Abasto: Dienstag 14:00Uhr Class im Nuevo Chique mit Olando und Paula. Wir kennen sie zwar nicht, werden aber von einem sehr sympathischen (Tanz-)Paar empfangen, er ist ca. 15 Jahre älter als sie. Wir lernen viel in entspannter Atmosphäre. Abends treffen wir unsere Tanzlehrer aus Sardinien im Salon Canning (Stadtteil Palermo Soho) zu einer Veranstaltung im Gedenken an den 2010 verstorbenen Tanguero Tete Rusconi. Analia hat mit ihm getanzt – und erzählt begeistert von einem lieben Menschen. Die Milonga beginnt um 23:00Uhr, um 24:00Uhr füllt sich der Saal, um 2:00Uhr wollen wir gehen, aber die Diashow und Tanzvorführungen beginnen erst. Alt trifft jung, Tanzstile treffen aufeinander, es ist ein Raum voller Leben.

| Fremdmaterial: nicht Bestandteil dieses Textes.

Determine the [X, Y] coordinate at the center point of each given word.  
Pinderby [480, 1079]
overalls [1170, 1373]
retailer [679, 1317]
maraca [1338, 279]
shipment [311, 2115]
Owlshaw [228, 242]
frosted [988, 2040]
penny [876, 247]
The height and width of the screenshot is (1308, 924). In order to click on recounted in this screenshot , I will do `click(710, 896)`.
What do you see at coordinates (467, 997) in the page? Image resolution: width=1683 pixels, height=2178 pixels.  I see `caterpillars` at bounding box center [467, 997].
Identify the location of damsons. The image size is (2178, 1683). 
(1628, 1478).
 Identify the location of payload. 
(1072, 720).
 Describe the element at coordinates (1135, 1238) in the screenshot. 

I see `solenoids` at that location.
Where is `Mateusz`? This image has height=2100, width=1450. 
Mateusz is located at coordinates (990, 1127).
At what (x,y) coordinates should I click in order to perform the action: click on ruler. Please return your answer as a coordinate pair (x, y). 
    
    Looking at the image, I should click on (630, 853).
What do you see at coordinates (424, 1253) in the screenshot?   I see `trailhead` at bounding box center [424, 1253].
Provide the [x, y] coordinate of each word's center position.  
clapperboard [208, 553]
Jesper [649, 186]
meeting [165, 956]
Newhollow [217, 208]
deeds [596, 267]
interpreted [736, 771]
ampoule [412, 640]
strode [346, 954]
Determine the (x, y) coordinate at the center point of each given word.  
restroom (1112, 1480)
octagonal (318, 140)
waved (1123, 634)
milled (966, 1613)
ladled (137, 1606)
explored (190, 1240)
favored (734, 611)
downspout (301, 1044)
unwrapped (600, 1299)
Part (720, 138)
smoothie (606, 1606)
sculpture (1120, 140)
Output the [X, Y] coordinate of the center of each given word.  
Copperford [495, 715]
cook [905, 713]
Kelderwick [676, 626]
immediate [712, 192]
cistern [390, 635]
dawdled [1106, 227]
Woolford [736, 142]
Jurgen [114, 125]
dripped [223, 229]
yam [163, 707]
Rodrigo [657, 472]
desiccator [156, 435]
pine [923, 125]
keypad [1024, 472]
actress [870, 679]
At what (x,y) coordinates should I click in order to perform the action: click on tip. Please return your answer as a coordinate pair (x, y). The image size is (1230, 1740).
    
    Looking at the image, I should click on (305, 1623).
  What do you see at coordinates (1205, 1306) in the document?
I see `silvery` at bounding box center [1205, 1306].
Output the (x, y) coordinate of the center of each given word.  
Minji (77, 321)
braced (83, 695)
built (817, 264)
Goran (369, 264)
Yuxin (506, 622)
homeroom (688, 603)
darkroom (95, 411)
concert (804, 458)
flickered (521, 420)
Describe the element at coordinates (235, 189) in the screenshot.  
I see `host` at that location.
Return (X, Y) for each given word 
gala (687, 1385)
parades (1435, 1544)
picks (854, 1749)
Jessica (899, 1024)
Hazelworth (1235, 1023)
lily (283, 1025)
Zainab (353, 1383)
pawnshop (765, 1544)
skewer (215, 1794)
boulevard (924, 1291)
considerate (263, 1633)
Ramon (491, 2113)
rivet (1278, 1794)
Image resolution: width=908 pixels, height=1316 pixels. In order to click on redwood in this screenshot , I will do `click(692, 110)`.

Abasto: Canelo Tango Estudio. Dort ist Roman so richtig zum Tanzen gekommen: 7 Frauen und 2 Männer nahmen am Unterricht teil. Wir lernten „basic stuff“, also Anfängerschritte, was immer wieder sehr gut und wichtig ist. Wie Hühner auf der Leiter standen wir Frauen (zwischen 45 und 75 Jahren) dort, während wir nacheinander aufgefordert wurden… dieser Unterricht hat Spass gemacht, aber noch besser war Freitag, in Montserrat. Dort hatten wir unsere erste Tanzstunde mit Analia und Marcello, den Lehrern aus Sardinien. Erneut: zurück zum Start – obwohl wir die „Medaille-der-nicht-mehr-Anfänger“ verliehen bekamen. Körperhaltung, Entspannung und Spannkraft, Schrittgrösse, Trittsicherheit, …. Wir haben alles „neu lernen“ müssen. Zunächst kam das Gefühl der Unfähigkeit auf; nachdem Marcello mich – und Analia Roman – eine Stunde „weichgeknetet“ hat (gehen, gehen, gehen, locker, kräftiger Schritt, gehen, gehen, gehen, entspannen …..), hatten wir ein völlig neues Tanzgefühl. Wir werden wohl zwei weitere Unterrichtsstunden nehmen, auch wenn der Preis fast identisch ist mit dem in der Schweiz. Dafür haben wir in der Wartezeit vorher (nein, wir waren nicht zu früh, haben uns nur noch nicht an Argentinien gewöhnt; die Unterrichtsstunde fing 30min verspätet an …. ganz normal) das alte Gebäude mit den vielen kleinen Unterrichtsräumen erkunden dürfen. Ehemals in italienischem Besitz ist der Eigentümer vor einem Monat verstorben und nun wird es (hoffentlich) restauriert. Das Flair in den einzelnen Zimmern, verwinkelten Fluren im Treppenhaus, dem WC, der Küche … überall spürt man die Essenz alter Tango-Grössen.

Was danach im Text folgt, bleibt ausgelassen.